___ Records provided

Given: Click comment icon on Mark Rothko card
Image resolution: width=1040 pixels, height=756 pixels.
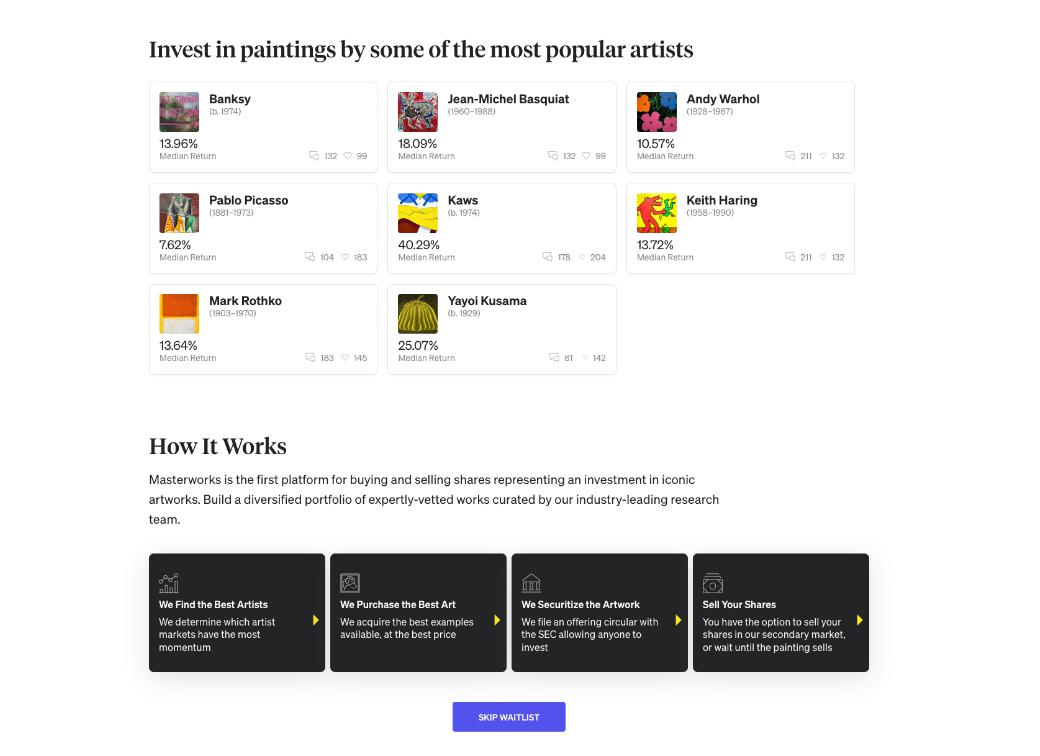Looking at the screenshot, I should pyautogui.click(x=311, y=358).
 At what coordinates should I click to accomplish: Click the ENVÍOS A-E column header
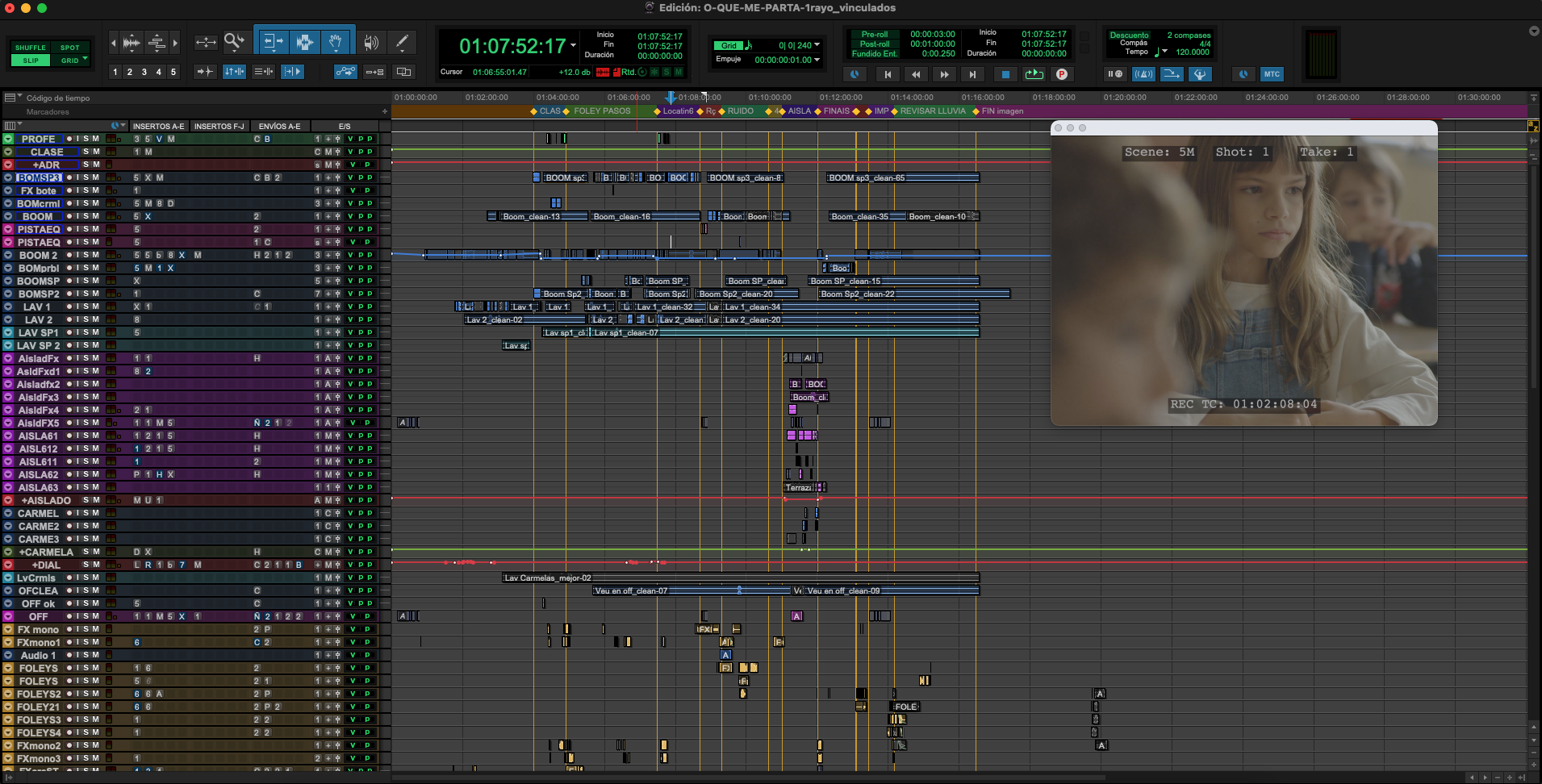(x=279, y=127)
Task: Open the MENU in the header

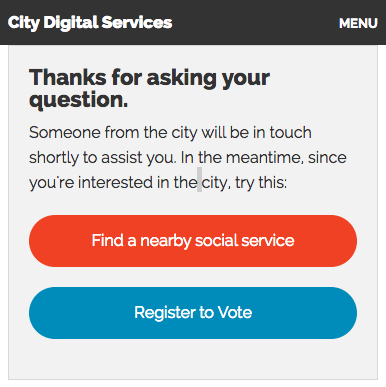Action: click(x=358, y=23)
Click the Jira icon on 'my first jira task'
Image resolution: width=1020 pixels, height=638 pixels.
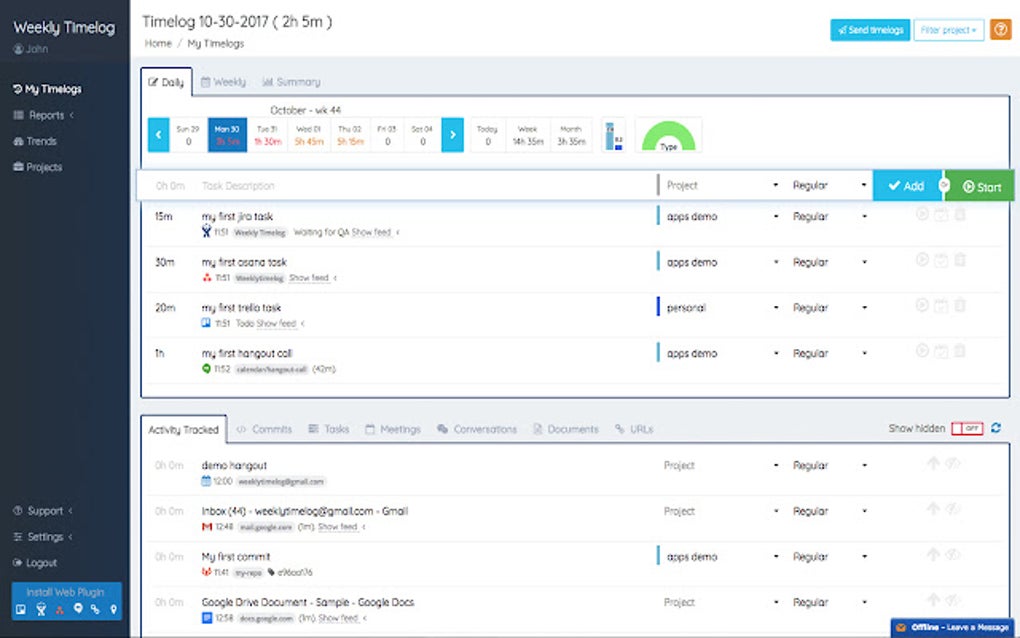pyautogui.click(x=206, y=231)
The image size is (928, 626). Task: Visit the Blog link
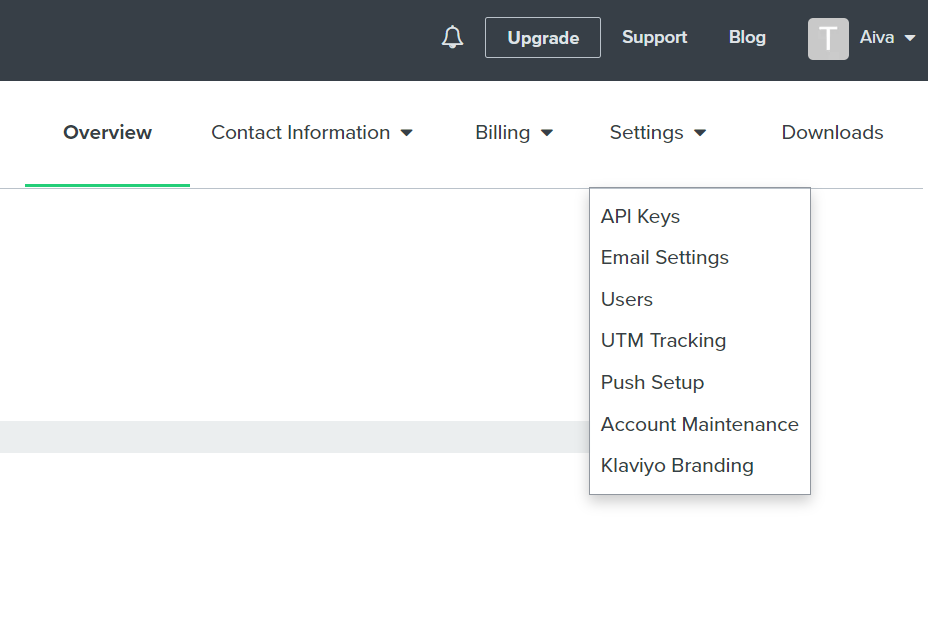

______

What to produce -
Scan the records above and report every line with the string "icon".

Solved exercise -
Given: Click comment icon on Mark Rothko card
Click the Jira icon on 'my first jira task'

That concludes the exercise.